On the issue of whether the Stericycle Agreements’ were enforceable, the Northern Disrtrict stated it couldn’t decide this based only on the complaint’s allegations. 

It cited basic Illinois rules on restrictive covenants: (1) a restrictive covenant will be upheld if it’s a reasonable restraint and supported by consideration; and (2) will be found reasonable only where (a) it’s no greater than necessary to protect the employer’s legitimate business interest; (b) it doesn’t impose an undue hardship on the employee; and (c) the restriction doesn’t injure the public.  

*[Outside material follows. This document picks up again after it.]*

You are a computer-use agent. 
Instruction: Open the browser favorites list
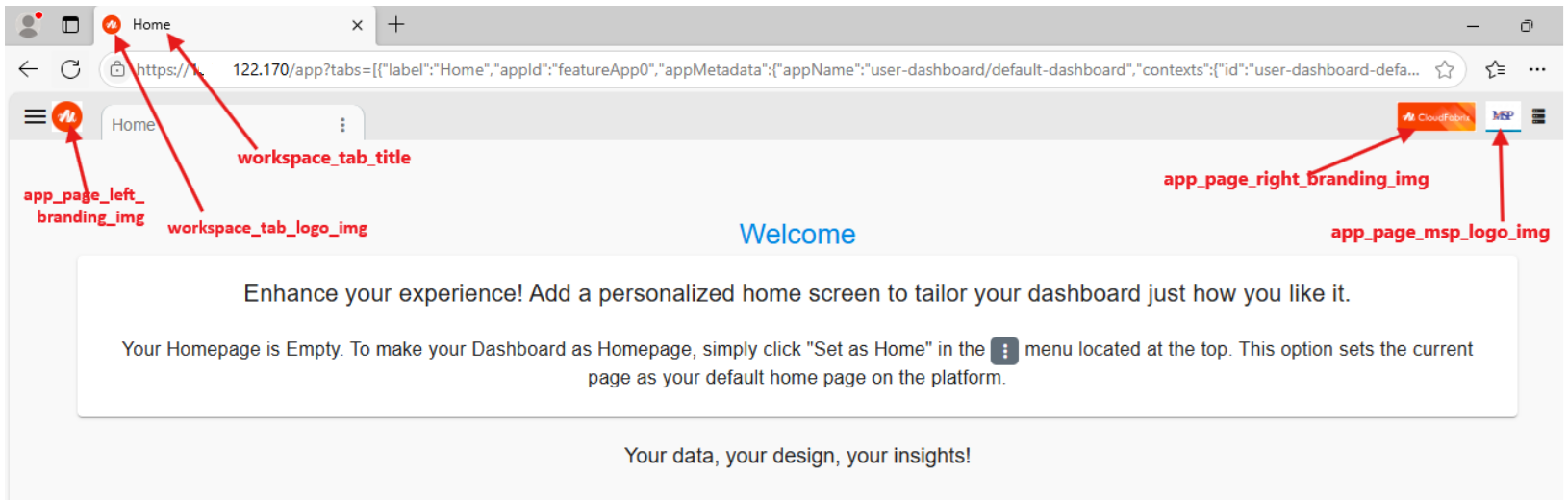[x=1495, y=69]
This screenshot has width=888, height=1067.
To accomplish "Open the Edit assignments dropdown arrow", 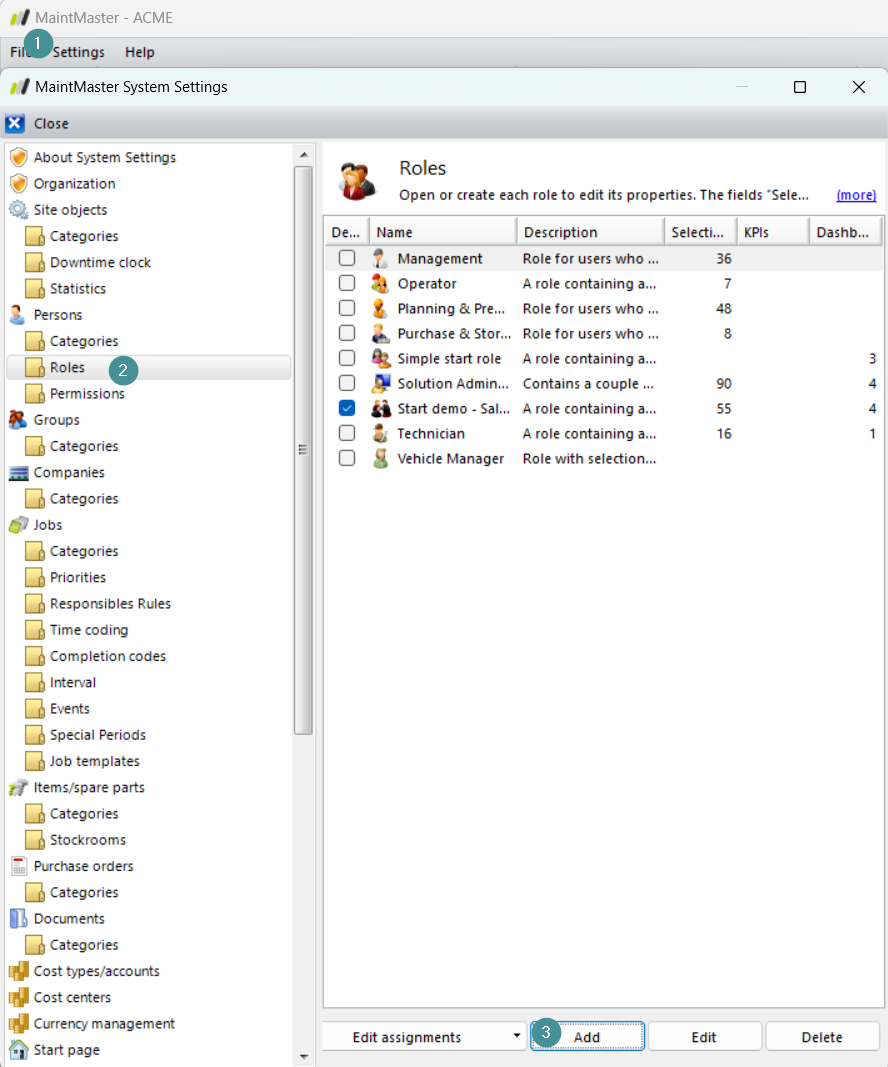I will coord(516,1036).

The Court found there were too many fact questions – such as the covenants’ geographic reach and what business interest plaintiff was trying to protect – that couldn’t be resolved on a  bare complaint (i.e. without any discovery) and declined to find the Stericycle Agreements’ restrictions unreasonable.  

 Take-aways:

(1) The Federal notice pleading standard has some teeth: Plaintiff must do more than regurgitate a cause of action’s elements and must also allege specific facts in support of a given claim;

(2) A successor corporation can enforce a restrictive covenant contained in a predecessor’s employment contract where that contract provides that it’s enforceable by a successor or assignee; and

(3) whether a restrictive covenant is reasonable (and enforceability) will most likely not be decided only on a complaint before discovery is taken.